**DATASET EXCERPTS**:
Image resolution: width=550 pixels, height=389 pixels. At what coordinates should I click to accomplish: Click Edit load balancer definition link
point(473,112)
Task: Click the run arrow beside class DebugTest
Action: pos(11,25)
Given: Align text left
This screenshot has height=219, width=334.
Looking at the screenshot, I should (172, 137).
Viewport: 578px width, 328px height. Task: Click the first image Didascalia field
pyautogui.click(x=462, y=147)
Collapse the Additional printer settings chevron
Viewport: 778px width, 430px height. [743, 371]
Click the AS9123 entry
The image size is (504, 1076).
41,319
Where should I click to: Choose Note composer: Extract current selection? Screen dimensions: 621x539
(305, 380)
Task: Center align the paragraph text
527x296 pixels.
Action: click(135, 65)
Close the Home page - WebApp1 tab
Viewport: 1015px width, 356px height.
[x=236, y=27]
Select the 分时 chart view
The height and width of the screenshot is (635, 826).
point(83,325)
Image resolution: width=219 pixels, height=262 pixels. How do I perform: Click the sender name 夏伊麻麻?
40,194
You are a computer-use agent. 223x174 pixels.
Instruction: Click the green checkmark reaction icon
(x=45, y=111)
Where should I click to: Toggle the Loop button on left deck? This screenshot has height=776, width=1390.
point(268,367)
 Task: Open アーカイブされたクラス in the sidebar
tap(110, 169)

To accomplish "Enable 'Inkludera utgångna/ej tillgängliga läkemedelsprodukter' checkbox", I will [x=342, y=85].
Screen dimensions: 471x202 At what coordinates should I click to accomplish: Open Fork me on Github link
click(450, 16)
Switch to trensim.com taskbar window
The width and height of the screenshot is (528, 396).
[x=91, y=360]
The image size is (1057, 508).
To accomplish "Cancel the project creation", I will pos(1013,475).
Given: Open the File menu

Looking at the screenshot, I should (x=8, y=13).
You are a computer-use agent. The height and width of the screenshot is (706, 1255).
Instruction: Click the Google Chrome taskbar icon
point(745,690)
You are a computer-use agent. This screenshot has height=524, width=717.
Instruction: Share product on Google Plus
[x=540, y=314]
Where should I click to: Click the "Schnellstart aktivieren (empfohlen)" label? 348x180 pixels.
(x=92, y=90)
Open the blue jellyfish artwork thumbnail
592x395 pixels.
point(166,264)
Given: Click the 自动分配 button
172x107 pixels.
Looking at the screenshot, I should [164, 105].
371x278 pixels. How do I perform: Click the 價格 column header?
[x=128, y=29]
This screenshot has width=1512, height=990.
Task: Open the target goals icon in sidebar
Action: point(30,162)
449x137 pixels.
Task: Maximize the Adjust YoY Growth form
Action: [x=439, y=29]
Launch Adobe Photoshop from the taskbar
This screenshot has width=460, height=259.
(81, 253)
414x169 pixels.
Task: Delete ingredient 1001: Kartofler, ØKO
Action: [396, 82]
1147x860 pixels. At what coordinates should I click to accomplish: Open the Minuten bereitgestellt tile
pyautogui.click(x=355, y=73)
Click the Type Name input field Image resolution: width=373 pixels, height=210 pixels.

**THE EXERCISE**: Please revise the entries above, changing each "link" to "hyperlink" and leaving everything else as it is.

**EXPECTED ANSWER**:
Image resolution: width=550 pixels, height=389 pixels. At what coordinates should I click to accomplish: Click Edit load balancer definition hyperlink
point(473,112)
Task: Click the run arrow beside class DebugTest
Action: pos(11,25)
Given: Align text left
This screenshot has height=219, width=334.
Looking at the screenshot, I should (172, 137).
Viewport: 578px width, 328px height. Task: Click the first image Didascalia field
pyautogui.click(x=462, y=147)
Collapse the Additional printer settings chevron
Viewport: 778px width, 430px height. [743, 371]
Click the AS9123 entry
The image size is (504, 1076).
41,319
Where should I click to: Choose Note composer: Extract current selection? Screen dimensions: 621x539
(305, 380)
Task: Center align the paragraph text
527x296 pixels.
Action: click(135, 65)
Close the Home page - WebApp1 tab
Viewport: 1015px width, 356px height.
[x=236, y=27]
Select the 分时 chart view
The height and width of the screenshot is (635, 826).
point(83,325)
Image resolution: width=219 pixels, height=262 pixels. How do I perform: Click the sender name 夏伊麻麻?
40,194
You are a computer-use agent. 223x174 pixels.
Instruction: Click the green checkmark reaction icon
(x=45, y=111)
Where should I click to: Toggle the Loop button on left deck? This screenshot has height=776, width=1390.
point(268,367)
 Task: Open アーカイブされたクラス in the sidebar
tap(110, 169)

To accomplish "Enable 'Inkludera utgångna/ej tillgängliga läkemedelsprodukter' checkbox", I will [x=342, y=85].
Screen dimensions: 471x202 At what coordinates should I click to accomplish: Open Fork me on Github hyperlink
click(450, 16)
Switch to trensim.com taskbar window
The width and height of the screenshot is (528, 396).
[x=91, y=360]
The image size is (1057, 508).
To accomplish "Cancel the project creation", I will pos(1013,475).
Given: Open the File menu

Looking at the screenshot, I should (x=8, y=13).
You are a computer-use agent. The height and width of the screenshot is (706, 1255).
Instruction: Click the Google Chrome taskbar icon
point(745,690)
You are a computer-use agent. This screenshot has height=524, width=717.
Instruction: Share product on Google Plus
[x=540, y=314]
Where should I click to: Click the "Schnellstart aktivieren (empfohlen)" label? 348x180 pixels.
(x=92, y=90)
Open the blue jellyfish artwork thumbnail
592x395 pixels.
point(166,264)
Given: Click the 自动分配 button
172x107 pixels.
Looking at the screenshot, I should [164, 105].
371x278 pixels. How do I perform: Click the 價格 column header?
[x=128, y=29]
This screenshot has width=1512, height=990.
Task: Open the target goals icon in sidebar
Action: point(30,162)
449x137 pixels.
Task: Maximize the Adjust YoY Growth form
Action: [x=439, y=29]
Launch Adobe Photoshop from the taskbar
This screenshot has width=460, height=259.
(81, 253)
414x169 pixels.
Task: Delete ingredient 1001: Kartofler, ØKO
Action: [396, 82]
1147x860 pixels. At what coordinates should I click to accomplish: Open the Minuten bereitgestellt tile
pyautogui.click(x=355, y=73)
Click the Type Name input field Image resolution: width=373 pixels, height=210 pixels.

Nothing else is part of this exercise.